Friday 26 November 2010

University Years

Oh well, we are actually talking about the next 18 years or so. Told you I'm rather a failure in that respect. I took up Chemistry. Not because I wanted to be a chemist - I wasn't entirely sure what these people actually do - no, it was my best subject and I didn't know what else to do. My marks were good enough to get into it, I guess the pride to be accepted played a roll as well. Bad, bad choice - I ended the fiasco after 3 semesters.

Firstly, I had moved in with my boyfriend, and although he was a great support and helped me with my learning and how to find my ways at university, it was a bit of a distraction as well. The love wasn't as big as we had thought either, so after a year we split up. Luckily we managed to stay friends, and he became the dad of my gorgeous goddaughter.

I had realised that I didn't want to go to University. I could see the first glimpses of my dilettantism of which back then I didn't know I had. I didn't want to use my brain, I wanted to use my hands - to the huge disappointment of my parents. Sure, they meant well: Study, make money, no worries ever again! But I hadn't succeeded in my best subject, what else could I do? They thought I was too lazy - I became stubborn!

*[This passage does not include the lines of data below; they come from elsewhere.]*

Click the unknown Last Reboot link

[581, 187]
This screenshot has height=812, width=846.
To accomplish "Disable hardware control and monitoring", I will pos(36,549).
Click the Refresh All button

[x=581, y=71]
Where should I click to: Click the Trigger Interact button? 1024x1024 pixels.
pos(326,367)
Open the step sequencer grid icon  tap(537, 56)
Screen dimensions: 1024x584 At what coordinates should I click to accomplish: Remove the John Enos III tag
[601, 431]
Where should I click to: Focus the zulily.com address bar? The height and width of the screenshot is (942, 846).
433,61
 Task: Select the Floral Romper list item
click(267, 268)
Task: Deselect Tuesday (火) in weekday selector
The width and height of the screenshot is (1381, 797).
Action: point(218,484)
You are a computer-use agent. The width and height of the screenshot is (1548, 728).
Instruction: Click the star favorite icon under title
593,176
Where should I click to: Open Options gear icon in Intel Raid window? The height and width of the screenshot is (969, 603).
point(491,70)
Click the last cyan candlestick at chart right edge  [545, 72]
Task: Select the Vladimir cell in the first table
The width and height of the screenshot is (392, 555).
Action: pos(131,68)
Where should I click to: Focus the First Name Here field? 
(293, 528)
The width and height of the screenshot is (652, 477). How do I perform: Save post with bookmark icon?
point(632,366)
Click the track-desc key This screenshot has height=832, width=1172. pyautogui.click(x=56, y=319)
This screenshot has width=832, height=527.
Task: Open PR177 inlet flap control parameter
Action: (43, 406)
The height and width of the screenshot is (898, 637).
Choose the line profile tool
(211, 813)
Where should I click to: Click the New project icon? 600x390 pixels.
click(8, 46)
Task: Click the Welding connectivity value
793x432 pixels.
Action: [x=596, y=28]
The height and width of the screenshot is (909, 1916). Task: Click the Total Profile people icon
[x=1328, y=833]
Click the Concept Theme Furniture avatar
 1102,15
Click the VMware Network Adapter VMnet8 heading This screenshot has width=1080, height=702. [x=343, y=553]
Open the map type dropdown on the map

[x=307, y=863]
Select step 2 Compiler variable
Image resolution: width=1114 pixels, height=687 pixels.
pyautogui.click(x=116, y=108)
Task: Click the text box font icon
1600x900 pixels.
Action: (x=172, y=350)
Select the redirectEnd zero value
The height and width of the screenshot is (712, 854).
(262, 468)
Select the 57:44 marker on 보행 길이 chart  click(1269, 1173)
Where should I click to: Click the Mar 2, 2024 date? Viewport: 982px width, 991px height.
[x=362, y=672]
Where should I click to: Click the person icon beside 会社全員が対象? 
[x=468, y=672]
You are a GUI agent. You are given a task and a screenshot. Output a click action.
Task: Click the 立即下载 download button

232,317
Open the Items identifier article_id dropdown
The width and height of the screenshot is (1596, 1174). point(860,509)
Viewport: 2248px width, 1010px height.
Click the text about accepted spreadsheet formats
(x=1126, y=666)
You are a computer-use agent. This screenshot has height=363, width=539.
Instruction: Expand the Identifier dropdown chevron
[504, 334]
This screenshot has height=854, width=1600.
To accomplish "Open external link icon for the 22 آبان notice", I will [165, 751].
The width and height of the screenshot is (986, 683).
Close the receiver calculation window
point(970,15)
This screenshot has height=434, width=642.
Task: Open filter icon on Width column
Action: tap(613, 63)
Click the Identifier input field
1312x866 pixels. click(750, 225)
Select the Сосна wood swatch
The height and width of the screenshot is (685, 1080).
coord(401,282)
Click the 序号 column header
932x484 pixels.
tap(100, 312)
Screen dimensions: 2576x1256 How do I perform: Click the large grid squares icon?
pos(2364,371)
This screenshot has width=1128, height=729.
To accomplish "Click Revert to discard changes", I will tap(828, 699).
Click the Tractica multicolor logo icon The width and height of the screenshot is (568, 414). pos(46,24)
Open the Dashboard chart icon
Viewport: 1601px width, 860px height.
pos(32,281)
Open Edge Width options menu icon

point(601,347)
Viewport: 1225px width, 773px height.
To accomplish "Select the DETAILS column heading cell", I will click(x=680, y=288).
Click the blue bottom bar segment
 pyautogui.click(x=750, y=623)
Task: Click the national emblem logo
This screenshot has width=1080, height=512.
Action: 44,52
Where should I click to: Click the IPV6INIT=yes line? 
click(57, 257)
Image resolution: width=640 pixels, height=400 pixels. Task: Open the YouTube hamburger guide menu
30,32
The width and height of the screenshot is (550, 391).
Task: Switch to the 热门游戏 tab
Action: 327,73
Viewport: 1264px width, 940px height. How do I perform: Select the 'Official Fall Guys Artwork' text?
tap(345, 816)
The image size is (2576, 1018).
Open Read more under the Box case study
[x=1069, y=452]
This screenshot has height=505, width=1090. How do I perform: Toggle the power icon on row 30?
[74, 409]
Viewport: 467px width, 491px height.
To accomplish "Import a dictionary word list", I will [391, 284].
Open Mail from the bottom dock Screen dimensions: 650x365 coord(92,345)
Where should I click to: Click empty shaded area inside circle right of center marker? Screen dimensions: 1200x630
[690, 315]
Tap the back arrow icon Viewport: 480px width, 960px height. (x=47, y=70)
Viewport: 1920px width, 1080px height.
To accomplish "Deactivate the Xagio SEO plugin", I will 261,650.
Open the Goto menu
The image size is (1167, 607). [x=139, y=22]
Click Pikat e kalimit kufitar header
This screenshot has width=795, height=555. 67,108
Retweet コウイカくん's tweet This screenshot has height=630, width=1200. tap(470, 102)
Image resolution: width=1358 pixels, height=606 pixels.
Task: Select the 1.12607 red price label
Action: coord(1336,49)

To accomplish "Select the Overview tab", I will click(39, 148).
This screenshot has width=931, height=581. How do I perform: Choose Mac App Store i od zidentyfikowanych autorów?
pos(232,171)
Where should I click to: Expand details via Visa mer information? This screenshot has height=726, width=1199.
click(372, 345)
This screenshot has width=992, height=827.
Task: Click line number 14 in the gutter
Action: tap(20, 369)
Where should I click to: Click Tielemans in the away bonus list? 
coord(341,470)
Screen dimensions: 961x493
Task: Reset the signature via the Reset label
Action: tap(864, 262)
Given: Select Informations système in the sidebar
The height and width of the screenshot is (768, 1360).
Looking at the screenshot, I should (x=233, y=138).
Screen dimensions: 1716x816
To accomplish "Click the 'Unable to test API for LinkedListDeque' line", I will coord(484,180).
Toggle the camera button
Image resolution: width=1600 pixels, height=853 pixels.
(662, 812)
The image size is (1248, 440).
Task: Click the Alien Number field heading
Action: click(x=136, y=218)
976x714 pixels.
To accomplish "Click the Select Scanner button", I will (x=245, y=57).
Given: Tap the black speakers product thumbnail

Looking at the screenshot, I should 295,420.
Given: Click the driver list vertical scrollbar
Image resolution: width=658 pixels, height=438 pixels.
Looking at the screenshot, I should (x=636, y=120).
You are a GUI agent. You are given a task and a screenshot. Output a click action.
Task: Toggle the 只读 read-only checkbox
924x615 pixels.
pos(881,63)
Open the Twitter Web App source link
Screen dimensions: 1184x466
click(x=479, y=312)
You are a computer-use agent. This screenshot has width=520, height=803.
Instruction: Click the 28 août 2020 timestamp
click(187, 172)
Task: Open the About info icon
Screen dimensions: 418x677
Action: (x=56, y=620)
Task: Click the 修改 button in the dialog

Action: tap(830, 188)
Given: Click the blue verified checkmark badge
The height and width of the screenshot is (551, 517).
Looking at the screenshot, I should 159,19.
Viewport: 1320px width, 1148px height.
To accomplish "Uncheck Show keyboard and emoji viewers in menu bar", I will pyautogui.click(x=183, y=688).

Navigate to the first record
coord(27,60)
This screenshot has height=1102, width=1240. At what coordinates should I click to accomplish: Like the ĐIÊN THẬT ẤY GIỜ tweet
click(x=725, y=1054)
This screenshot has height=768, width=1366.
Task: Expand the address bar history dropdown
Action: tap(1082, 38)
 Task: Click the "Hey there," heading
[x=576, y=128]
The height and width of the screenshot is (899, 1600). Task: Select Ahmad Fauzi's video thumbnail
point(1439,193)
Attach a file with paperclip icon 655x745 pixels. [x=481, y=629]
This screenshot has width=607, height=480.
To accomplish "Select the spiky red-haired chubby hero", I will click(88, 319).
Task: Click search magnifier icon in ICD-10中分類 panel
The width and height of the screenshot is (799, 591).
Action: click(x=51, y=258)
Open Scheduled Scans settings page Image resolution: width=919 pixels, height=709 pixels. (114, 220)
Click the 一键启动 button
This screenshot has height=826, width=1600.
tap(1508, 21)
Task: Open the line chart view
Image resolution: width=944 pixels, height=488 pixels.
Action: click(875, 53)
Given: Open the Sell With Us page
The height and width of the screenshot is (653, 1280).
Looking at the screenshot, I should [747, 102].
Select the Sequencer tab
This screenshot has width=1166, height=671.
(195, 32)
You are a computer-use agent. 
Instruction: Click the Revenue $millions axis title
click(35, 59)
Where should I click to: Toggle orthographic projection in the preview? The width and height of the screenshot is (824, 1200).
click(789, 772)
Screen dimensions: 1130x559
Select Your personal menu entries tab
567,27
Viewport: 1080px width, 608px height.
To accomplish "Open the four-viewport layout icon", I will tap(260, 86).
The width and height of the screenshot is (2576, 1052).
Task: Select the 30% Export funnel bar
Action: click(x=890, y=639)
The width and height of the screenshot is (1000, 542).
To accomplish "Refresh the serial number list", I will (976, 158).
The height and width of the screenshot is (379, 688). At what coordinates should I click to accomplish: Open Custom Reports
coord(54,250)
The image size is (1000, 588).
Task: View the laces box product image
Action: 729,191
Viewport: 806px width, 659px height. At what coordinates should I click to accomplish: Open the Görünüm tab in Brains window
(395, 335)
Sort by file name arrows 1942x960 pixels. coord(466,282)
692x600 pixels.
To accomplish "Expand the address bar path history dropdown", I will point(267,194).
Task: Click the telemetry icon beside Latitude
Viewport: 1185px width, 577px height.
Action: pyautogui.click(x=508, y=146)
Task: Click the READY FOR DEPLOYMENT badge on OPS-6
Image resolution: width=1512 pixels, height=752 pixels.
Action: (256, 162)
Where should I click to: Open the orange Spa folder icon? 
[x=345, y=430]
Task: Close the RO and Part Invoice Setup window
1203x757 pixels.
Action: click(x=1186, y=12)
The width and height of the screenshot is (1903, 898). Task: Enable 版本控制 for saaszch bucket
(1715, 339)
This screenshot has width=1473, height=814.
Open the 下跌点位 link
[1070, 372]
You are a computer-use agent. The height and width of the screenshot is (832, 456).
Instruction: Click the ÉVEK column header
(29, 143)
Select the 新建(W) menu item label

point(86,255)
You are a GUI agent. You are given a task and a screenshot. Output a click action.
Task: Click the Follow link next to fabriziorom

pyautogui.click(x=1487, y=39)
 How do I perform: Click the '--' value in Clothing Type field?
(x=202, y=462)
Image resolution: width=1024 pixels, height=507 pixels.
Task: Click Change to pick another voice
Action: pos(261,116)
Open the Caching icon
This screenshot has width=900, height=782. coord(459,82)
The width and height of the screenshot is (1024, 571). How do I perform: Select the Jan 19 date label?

Compromise! They paid for homeopathic school, 2 years in weekend courses and during the week I would have to earn my living. Idea of the whole thing was not to throw away what I had learned already. Little did I know that the stuff you really like is not lost because you will remember when you need it and the rest doesn't matter anyway.

So I gave private tuition to pupils and was half day mum for toddlers. Studies were interesting, but far too expensive. As it turned out, one had to attend additional courses and do voluntary work taking away from earning money to become good enough for the exam. The two years were up, I was 22 and still three years to young for the exam  - hmmm, that wasn't really well thought through, was it? And then I met the guy who later would become my hubby and I was not keen to go ahead like this for another three years.

He allowed for my first time out from career finding. We met when he was still a school boy - how cute is this? And when he went to the army for two years we lived of his salary, did some saving for later university times, I went on with part time toddler care and used the rest of the time to be a traditional housewife. 

It was a good time. We got married and my parents were happier again. Realising that I was seeing a school boy it didn't help to ease their sorrow about my future and added to the tension, but he gained my mum's heart by using his size 11 feet to step on her toes, bless him!

Then I came up with a genius plan. I would study the same thing that hubby would decide for, either medicine or computer science. Come on! How could I even consider computer science - I was crap at school in math and physics! Nevertheless, I went through with it.

Worst times, weight went up and down although I had started to do Body Building, obviously not regularly enough. Exams always got into the way. Those were the times when I started fine tuning my dilettantism. Whenever there was an opportunity for a break I took it and took on some job, attended to my hobbies, or helped someone out with something. These were my little islands of success. At University I only just succeeded. 

Hubby got through University very quickly and started work as a research assistant aiming for his PhD and later habilitation while I idled along. We did a lot of travelling in allocation with conferences abroad, and we had our friends and parties, but whenever I enjoyed something there was this little bit of guilt sitting in my neck. Whenever we met people who we hadn't seen for a while I had to find reasons and excuses why Detlef already was 3 steps ahead while I only just had started. In the end one Professor kicked my bum - and I finished. I actually have a degree in computer science - sometimes I can't believe it myself.

And my parents were right: It is nice to have something finished. It would just be nice if it were something in which I'm actually good at. Shortly after we moved to England and settled, got the house and the pets which I had missed a lot, but couldn't have in our city flat. I'm working as a secretary in a research lab full of computer scientists - and it's a bit like coming home. It's a service job, the same rules like in our village shop apply. Customer is always the King. That is something I'm good at. Not a career, but something satisfying. And my boss is proud that even his secretary has a degree in computer science - things are falling into place!